(INFORMATION SUPPLIED Opens)

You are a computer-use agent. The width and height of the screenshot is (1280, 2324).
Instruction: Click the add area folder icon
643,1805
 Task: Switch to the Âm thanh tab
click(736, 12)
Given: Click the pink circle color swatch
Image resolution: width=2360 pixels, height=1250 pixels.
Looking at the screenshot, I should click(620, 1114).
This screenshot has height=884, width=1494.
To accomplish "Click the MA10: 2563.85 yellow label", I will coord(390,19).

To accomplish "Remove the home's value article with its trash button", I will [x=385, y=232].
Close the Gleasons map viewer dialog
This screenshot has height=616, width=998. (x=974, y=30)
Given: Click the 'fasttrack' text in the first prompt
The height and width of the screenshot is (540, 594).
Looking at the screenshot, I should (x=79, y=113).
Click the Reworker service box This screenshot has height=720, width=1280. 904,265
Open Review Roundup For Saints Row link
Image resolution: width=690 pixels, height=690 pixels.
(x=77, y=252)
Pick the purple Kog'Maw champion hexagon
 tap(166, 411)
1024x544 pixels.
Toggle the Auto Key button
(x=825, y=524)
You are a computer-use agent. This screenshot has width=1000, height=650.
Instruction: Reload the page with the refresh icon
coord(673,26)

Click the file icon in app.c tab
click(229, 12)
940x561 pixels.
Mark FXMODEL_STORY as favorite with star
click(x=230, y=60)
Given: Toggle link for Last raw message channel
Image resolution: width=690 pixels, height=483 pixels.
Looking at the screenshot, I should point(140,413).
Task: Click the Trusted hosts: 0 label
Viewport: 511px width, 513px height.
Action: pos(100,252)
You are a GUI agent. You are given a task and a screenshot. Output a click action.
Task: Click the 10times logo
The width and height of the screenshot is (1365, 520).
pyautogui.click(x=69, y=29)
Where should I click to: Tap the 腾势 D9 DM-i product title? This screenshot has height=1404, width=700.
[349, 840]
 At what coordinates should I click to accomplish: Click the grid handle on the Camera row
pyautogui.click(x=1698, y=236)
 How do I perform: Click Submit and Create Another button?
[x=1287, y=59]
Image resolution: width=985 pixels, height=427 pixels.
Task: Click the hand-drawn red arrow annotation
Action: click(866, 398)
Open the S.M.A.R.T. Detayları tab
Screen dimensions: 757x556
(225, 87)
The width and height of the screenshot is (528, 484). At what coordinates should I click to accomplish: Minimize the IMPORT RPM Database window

(INFORMATION SUPPLIED Closes)

## PROBLEM DESCRIPTION
Please tally each line in the material above that contains "will", and let the number be your entire reply.

## ANSWER TO THE EXERCISE
2